BQL Query: Show All Bonus-Eligible Assets

To generate a report of all assets eligible for bonus depreciation this year:

SELECT account, META('placed-in-service'), META('cost-basis'), META('depreciation-method')
WHERE account ~ 'Assets:FixedAssets:'
  AND META('qualified-property') = 'TRUE'
  AND META('placed-in-service') >= 2026-01-20
  AND META('depreciation-method') = 'bonus-100'

This gives you a tax-time report showing every asset taking bonus depreciation.

Tracking Section 179 Election Separately

For assets where you’re electing Section 179 instead of (or in addition to) bonus:

2026-04-15 * "Tax election: Section 179 expensing"
  Expenses:Tax:Section179Deduction             50,000.00 USD
    asset-account: "Assets:FixedAssets:Equipment:Lathe"
    election-form: "Form 4562 Part I"
  Income:Tax:Section179Benefit                -50,000.00 USD

I track the tax benefit as negative income so it shows up clearly in my P&L tax section.

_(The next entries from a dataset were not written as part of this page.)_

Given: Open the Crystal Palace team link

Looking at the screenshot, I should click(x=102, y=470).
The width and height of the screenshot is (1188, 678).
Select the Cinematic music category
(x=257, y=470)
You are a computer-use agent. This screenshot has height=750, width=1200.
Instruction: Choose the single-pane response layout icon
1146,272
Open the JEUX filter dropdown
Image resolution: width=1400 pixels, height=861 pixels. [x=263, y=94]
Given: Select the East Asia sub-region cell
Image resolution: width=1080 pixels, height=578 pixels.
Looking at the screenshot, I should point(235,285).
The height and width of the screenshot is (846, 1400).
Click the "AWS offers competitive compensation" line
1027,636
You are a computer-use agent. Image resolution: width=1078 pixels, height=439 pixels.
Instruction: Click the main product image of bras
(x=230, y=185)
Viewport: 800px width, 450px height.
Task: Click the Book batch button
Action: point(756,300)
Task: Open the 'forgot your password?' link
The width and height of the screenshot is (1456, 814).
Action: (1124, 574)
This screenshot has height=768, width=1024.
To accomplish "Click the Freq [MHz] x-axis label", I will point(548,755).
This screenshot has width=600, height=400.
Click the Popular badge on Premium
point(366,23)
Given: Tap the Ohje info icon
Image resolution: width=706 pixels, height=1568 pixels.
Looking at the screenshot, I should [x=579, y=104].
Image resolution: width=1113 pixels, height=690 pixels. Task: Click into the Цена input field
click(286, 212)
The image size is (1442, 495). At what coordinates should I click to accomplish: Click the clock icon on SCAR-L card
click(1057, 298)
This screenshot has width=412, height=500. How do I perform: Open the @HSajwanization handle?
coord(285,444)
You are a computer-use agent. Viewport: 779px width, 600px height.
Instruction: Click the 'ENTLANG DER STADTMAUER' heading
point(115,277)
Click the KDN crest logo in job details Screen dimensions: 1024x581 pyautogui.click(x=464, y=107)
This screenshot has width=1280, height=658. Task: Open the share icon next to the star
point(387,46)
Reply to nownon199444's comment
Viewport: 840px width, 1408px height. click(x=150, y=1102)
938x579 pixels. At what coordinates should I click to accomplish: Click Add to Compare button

Python Plugin Idea: Auto-Calculate Depreciation

Has anyone built a Beancount plugin that automatically generates depreciation entries based on metadata? Something like:

# Plugin reads all Assets:FixedAssets accounts
# For each asset with placed-in-service date:
#   - Calculate applicable depreciation (bonus, 179, or MACRS)
#   - Generate depreciation transaction
#   - Track accumulated depreciation

I’ve been thinking about building this but haven’t had time. If there’s interest, I could draft a spec and we could collaborate?

Resource: IRS Publication 946

For anyone wanting the authoritative source on depreciation rules, IRS Pub 946 covers everything:

  • MACRS depreciation tables
  • Section 179 rules and limits
  • Bonus depreciation provisions
  • Listed property rules (vehicles, computers)
  • Recapture calculations

Offer: Sharing My Beancount Fixed Asset Template

I have a fairly complete Beancount template for fixed asset tracking with:

  • Standard account structure (Assets:FixedAssets:Category:AssetName)
  • Metadata tags documented
  • Sample BQL queries for tax reporting
  • Depreciation schedule tracking

Happy to share via GitHub gist if folks are interested. Let me know and I’ll post a link.

@bookkeeper_bob - your question about luxury vehicle limits: I track those with metadata @vehicle-weight: "6500 lbs" and @luxury-limits-apply: TRUE, then manually calculate the depreciation cap. It’s one area that would benefit from automation!